**TEXT**
########

At that age, with dc1 redirection worked wonders. Can you find x or y whilst I wipe you/tell me a story/make a hand puppet. By 3 he didn't like having accidents and was stressed by it so acted out. I used to hide little animals places on picture frames in every room to give him something to look for. We still have a pink cat sat on one in the sitting room and he's about to turn 9. I've left it up to remind myself that the latest crisis will pass too.

With food can you figure out what the problem is. Did he take too much at once? Was he hungry? At 3 we did a lot of picky plates in the sitting room. Knowing it was his and he could eat whenever worked a lot better for him. The expectation of sitting at the table and eating whatever was too much for him.

Thinking about it his communication was dreadful at 3. He was still in the trying to bang his head off furniture when overwhelmed stage. I think I definitely found it difficult because I was used to open questions. Prior to having children interviewing mostly uncooperative strangers on every aspect of their lives had been a staple of every job I'd ever had. Aged 3, dc1 needed limited options to pick from and simple questions.

What's his speech like? Any concerns there?

Muthaofcats · 05/02/2024 20:09

It is impossible to diagnose over a forum but some of what you describe does sound potentially unusual, even for a 2 year old, the parroting of tv programs or repetition of phrases and not responding to you / interacting to conversation makes me wonder about ASD?

hard to compare but both my children at 3 would be able to follow instructions, have a conversation in full phrases et . How was his 2 year HV check? Could you ask for a meeting with HV ?

Dorriethelittlewitch · 05/02/2024 20:11

but I do feel exhausted and frustrated talking to him because I get nothing back.

That definitely sounds like my dc1. I used to tell him stories, mashed up fairytales, stuff from my childhood, anything because I knew he needed to hear me talk but I couldn't have a conversation with him.

Looking back, the difference between him and dc2 at the same age was vast. Now they both talk non stop but at 3, you could have a conversation about preschool with her but not dc1.

Mythreeyear · 05/02/2024 20:42

@Dorriethelittlewitch Thank you. He does talk non stop but as you say the concept of a conversation seems so hard. I do often want to talk to him - like with the poo accidents I do suspect he’s nervous or the toilet but he won’t talk to me, he just won’t. But then keeps going on about fires?

ASD … I don’t know. Nursery don’t think so and he was fine at the two year check but she didn’t actually meet him.

OP posts:
NamechangedSLT · 05/02/2024 20:48

If he's using learned scripts a fair bit, it'll be worth you having a look at gestalt language processing.

########

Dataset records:
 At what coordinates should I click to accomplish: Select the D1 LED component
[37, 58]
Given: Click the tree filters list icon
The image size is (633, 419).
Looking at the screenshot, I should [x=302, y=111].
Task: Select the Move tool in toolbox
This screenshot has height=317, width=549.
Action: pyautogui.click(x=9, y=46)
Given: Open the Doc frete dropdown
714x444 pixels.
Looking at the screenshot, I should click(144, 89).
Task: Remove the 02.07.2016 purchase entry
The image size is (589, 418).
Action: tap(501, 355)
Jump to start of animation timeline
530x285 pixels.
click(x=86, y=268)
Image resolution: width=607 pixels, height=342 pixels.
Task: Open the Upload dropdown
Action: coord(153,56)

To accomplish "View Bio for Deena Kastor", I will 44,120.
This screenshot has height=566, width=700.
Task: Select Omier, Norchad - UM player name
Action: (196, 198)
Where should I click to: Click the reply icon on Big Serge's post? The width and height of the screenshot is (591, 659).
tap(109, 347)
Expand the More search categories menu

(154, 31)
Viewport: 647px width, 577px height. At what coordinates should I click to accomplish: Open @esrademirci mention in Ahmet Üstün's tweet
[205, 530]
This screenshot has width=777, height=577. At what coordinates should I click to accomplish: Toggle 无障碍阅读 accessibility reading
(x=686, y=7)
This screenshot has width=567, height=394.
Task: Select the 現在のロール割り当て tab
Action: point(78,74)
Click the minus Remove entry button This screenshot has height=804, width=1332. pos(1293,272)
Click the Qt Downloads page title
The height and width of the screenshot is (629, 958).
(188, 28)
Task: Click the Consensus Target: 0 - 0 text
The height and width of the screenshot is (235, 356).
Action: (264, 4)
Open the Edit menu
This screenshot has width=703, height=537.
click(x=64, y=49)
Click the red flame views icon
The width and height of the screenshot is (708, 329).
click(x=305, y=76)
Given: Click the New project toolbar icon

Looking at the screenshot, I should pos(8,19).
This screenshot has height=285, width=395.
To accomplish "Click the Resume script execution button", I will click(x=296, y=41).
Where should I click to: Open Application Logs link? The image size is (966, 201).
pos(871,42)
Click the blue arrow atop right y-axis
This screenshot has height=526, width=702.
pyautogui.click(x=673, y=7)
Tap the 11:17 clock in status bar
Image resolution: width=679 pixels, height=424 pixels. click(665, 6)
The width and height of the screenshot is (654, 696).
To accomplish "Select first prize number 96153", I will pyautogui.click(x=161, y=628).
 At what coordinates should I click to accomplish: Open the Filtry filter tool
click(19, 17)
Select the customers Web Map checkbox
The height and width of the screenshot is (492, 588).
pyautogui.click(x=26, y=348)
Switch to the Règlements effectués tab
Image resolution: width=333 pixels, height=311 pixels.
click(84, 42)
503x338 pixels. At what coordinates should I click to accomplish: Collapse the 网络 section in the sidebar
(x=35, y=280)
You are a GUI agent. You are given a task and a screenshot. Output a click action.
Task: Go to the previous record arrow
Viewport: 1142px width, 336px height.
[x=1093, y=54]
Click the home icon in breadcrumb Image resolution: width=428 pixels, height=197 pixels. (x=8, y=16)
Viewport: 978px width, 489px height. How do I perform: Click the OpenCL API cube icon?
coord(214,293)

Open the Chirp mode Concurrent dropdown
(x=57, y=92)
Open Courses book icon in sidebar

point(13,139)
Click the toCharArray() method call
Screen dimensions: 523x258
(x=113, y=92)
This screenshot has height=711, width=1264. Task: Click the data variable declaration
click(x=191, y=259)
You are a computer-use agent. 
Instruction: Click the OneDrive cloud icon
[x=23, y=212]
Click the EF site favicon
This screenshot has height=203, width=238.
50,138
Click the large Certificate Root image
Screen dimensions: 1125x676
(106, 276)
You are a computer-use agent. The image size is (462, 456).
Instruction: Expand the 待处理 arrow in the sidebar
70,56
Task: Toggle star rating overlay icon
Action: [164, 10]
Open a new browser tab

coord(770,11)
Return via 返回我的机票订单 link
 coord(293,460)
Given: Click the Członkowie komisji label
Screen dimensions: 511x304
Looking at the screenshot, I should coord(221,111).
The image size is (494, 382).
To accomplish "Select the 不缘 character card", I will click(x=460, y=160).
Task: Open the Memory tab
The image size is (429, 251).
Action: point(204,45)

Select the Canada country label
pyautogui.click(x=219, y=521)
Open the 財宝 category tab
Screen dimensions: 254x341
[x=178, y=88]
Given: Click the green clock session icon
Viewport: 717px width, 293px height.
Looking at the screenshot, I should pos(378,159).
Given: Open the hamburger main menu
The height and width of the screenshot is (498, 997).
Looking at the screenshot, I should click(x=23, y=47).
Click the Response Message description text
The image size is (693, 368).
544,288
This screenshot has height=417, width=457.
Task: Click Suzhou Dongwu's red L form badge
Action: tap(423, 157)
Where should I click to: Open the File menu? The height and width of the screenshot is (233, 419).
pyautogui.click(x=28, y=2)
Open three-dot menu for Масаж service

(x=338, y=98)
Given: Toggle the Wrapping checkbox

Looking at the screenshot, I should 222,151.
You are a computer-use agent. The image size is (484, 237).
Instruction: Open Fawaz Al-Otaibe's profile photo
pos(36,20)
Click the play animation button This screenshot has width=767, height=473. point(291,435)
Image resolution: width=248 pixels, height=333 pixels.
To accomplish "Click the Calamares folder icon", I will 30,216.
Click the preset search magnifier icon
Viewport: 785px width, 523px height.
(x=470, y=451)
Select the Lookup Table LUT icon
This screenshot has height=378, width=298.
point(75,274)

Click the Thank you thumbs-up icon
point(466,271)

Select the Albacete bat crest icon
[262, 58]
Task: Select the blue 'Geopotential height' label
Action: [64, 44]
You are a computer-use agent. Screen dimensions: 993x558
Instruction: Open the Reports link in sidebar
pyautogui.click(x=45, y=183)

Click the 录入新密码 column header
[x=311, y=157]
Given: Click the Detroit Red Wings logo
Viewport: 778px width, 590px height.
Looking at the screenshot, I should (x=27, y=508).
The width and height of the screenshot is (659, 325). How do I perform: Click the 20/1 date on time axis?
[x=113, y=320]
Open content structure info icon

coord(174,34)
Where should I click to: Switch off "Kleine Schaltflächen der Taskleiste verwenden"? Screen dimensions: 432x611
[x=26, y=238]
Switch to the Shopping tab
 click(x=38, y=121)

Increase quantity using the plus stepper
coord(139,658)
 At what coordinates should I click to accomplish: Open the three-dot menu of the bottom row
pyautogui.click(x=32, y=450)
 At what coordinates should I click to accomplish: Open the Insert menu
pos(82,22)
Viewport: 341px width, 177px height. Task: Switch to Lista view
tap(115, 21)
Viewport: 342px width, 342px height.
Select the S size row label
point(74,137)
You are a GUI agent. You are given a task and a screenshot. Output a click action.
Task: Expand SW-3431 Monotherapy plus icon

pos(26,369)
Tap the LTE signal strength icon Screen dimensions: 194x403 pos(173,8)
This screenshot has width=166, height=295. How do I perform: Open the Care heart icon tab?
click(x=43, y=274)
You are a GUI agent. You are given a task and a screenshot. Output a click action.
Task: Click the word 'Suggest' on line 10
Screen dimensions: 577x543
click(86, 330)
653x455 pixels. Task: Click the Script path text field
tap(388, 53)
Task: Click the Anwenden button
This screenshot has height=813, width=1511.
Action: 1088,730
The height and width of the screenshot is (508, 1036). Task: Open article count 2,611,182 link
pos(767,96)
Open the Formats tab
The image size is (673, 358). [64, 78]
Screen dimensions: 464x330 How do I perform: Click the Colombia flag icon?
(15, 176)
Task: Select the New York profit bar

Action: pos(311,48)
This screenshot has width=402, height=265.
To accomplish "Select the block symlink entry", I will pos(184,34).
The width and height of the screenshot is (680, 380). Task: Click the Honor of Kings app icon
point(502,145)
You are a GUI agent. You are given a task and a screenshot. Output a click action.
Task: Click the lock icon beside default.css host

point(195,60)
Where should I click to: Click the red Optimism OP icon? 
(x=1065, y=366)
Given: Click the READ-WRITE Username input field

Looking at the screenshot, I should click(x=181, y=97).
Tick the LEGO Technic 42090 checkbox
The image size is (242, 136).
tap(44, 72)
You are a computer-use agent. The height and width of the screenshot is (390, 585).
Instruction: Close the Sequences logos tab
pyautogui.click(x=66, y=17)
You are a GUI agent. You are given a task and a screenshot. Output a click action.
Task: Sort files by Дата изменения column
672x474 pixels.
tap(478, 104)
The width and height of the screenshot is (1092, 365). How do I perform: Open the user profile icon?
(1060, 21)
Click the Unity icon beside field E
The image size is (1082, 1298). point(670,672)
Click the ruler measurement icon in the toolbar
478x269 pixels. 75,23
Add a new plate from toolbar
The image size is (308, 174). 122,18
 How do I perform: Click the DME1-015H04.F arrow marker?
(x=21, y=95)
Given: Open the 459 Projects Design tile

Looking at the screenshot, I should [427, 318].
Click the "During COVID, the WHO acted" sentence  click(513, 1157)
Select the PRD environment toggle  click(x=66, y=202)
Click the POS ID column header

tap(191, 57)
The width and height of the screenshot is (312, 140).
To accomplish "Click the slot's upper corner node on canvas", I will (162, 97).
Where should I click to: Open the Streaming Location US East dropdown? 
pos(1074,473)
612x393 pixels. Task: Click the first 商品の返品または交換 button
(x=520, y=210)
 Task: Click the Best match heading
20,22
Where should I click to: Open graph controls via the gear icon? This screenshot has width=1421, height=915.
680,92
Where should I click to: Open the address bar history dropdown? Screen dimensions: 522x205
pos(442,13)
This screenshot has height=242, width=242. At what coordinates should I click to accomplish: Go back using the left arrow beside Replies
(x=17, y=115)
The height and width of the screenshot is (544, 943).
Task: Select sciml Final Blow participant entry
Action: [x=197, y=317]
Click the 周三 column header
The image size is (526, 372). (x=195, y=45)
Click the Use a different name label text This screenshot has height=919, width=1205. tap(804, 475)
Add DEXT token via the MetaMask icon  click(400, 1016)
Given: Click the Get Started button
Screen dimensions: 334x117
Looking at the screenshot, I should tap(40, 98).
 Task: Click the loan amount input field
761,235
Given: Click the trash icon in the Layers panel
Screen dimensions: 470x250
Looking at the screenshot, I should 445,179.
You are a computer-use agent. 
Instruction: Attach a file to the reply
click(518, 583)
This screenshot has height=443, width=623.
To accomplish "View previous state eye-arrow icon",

########

**TASK REQUIREMENTS**
Copy out the entire forum thread about the three-year-old word for word, with nothing left out or changed.

**OUTPUT BELOW**
At that age, with dc1 redirection worked wonders. Can you find x or y whilst I wipe you/tell me a story/make a hand puppet. By 3 he didn't like having accidents and was stressed by it so acted out. I used to hide little animals places on picture frames in every room to give him something to look for. We still have a pink cat sat on one in the sitting room and he's about to turn 9. I've left it up to remind myself that the latest crisis will pass too.

With food can you figure out what the problem is. Did he take too much at once? Was he hungry? At 3 we did a lot of picky plates in the sitting room. Knowing it was his and he could eat whenever worked a lot better for him. The expectation of sitting at the table and eating whatever was too much for him.

Thinking about it his communication was dreadful at 3. He was still in the trying to bang his head off furniture when overwhelmed stage. I think I definitely found it difficult because I was used to open questions. Prior to having children interviewing mostly uncooperative strangers on every aspect of their lives had been a staple of every job I'd ever had. Aged 3, dc1 needed limited options to pick from and simple questions.

What's his speech like? Any concerns there?

Muthaofcats · 05/02/2024 20:09

It is impossible to diagnose over a forum but some of what you describe does sound potentially unusual, even for a 2 year old, the parroting of tv programs or repetition of phrases and not responding to you / interacting to conversation makes me wonder about ASD?

hard to compare but both my children at 3 would be able to follow instructions, have a conversation in full phrases et . How was his 2 year HV check? Could you ask for a meeting with HV ?

Dorriethelittlewitch · 05/02/2024 20:11

but I do feel exhausted and frustrated talking to him because I get nothing back.

That definitely sounds like my dc1. I used to tell him stories, mashed up fairytales, stuff from my childhood, anything because I knew he needed to hear me talk but I couldn't have a conversation with him.

Looking back, the difference between him and dc2 at the same age was vast. Now they both talk non stop but at 3, you could have a conversation about preschool with her but not dc1.

Mythreeyear · 05/02/2024 20:42

@Dorriethelittlewitch Thank you. He does talk non stop but as you say the concept of a conversation seems so hard. I do often want to talk to him - like with the poo accidents I do suspect he’s nervous or the toilet but he won’t talk to me, he just won’t. But then keeps going on about fires?

ASD … I don’t know. Nursery don’t think so and he was fine at the two year check but she didn’t actually meet him.

OP posts:
NamechangedSLT · 05/02/2024 20:48

If he's using learned scripts a fair bit, it'll be worth you having a look at gestalt language processing.